I mean isn't that most of it? If you put a snippet of code in front of me and said "there's probably a vulnerability here" I could probably spend a few hours (a much lower METR time!) and find it. It's a whole other ballgame to ask me with no context to come up with an exploit.
It also sounds like that is how mythos works too. Which makes sense - the linux kernel is too big to fit in context
find ./ \( -name '*.c' -o -name '*.cpp' \) -exec agent.sh -p "can you spot any vulnerabilities in {}" \;Finding a needle in a haystack is easy if someone hands you the small handful of hay containing the needle up front, and raises their eyebrows at you saying “there might be a needle in this clump of hay”.
Gating access is also a clever marketing move:
Option A: Release it but run out of capacity, everyone is annoyed and moves on.

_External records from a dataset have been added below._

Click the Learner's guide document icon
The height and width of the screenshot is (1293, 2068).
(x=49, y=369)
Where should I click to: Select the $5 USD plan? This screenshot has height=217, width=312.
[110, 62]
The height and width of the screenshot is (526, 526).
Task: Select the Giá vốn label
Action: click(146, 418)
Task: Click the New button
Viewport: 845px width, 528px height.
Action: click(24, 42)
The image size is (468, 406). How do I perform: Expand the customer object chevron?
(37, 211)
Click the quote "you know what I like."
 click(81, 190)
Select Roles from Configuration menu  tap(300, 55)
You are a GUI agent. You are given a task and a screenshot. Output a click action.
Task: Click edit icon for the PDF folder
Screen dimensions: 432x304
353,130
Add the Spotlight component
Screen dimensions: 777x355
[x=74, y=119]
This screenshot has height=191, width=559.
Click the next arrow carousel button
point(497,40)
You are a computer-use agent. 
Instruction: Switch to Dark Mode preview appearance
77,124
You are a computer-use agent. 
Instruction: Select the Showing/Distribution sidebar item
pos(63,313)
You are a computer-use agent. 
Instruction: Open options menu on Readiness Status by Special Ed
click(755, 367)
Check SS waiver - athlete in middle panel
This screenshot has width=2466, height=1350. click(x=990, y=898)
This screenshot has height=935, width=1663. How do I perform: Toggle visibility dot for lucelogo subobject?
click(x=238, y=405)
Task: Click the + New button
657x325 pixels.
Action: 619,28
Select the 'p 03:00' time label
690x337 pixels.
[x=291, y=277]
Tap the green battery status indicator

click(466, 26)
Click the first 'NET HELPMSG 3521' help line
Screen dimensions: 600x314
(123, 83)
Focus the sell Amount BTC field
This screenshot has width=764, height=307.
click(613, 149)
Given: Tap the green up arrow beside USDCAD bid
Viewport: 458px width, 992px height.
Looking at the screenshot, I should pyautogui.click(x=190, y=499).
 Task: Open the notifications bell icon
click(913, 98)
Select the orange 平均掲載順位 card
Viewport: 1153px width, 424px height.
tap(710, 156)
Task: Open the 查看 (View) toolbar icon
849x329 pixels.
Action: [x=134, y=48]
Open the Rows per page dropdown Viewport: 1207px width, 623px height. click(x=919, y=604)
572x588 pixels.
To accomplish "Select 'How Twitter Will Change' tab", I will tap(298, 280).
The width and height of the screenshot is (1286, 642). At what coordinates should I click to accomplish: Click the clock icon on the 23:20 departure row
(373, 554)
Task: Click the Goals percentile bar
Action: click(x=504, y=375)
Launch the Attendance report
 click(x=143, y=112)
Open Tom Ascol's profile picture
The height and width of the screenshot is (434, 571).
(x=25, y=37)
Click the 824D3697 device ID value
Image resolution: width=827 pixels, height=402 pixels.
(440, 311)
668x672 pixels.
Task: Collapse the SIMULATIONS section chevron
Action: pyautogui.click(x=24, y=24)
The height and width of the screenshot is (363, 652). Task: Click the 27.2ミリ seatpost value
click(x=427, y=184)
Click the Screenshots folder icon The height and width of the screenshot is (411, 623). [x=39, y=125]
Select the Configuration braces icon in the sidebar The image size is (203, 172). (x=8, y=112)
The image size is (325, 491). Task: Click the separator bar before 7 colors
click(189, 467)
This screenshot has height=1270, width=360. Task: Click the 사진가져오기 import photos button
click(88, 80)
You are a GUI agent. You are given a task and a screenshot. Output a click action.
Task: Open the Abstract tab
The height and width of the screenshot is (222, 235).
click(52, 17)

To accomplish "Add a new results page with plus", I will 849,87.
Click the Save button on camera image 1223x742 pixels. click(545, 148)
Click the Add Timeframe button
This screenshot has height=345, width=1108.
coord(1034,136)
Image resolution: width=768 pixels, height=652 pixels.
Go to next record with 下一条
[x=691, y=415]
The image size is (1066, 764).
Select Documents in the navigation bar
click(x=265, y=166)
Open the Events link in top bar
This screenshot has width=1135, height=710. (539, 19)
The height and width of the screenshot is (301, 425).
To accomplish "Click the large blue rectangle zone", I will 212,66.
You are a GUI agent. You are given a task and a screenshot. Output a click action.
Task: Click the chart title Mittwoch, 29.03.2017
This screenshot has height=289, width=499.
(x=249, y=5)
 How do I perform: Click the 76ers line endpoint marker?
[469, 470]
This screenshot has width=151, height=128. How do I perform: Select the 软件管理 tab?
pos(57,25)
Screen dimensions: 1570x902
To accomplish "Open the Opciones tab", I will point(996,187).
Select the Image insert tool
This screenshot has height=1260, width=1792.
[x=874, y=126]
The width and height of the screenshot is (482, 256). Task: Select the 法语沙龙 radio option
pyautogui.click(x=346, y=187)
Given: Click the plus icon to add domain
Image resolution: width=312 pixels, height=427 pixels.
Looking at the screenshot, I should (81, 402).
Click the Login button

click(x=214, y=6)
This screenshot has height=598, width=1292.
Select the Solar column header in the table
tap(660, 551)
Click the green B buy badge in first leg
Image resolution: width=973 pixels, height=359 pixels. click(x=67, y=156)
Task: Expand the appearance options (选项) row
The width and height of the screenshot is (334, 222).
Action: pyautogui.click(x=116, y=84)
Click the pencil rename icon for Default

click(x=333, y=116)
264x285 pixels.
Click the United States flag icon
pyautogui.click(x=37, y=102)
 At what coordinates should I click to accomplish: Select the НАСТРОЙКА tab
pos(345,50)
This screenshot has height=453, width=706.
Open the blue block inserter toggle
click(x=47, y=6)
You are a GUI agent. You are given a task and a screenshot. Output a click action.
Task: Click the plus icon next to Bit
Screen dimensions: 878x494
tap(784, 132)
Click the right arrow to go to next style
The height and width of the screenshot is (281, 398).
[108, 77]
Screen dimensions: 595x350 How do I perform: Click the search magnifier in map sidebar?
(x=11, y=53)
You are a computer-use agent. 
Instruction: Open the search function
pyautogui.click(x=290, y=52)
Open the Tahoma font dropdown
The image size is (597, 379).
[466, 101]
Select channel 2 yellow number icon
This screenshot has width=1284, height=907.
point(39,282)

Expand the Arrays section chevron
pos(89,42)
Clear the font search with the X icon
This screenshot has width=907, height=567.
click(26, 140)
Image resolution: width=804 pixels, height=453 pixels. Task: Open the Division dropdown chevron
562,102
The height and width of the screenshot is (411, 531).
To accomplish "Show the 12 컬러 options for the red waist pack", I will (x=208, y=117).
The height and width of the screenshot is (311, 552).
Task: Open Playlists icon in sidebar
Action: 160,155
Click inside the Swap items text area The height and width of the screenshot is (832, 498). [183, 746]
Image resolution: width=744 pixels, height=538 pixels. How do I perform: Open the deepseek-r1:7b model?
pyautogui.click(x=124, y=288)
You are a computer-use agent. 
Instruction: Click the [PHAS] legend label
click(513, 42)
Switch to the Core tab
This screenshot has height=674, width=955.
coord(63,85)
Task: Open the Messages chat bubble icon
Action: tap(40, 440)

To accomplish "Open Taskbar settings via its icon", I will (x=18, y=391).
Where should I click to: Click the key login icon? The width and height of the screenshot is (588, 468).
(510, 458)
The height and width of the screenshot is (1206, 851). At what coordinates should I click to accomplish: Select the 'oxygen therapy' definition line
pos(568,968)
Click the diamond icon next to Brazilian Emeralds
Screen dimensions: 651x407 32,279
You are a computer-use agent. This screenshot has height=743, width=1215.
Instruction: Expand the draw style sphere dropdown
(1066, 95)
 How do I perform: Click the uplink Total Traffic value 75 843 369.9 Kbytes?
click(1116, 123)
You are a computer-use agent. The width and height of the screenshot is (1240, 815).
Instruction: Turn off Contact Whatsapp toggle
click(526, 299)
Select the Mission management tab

Drives focus back to smaller models.
Option B: A bunch of manufactured hype and putting up velvet ropes around it saying it’s “too dangerous” to let near mortals touch it. Press buys it hook, like, and sinker, sidesteps the capacity issues and keeps the hype train going a bit longer.
Seems quite clear we’re seeing “Option B” play out here.
"""
Your task is to study the following directive, research coding agent prompting, research the directive's domain best practices, and finally draft a prompt in markdown format to be run in a loop until the directive is complete.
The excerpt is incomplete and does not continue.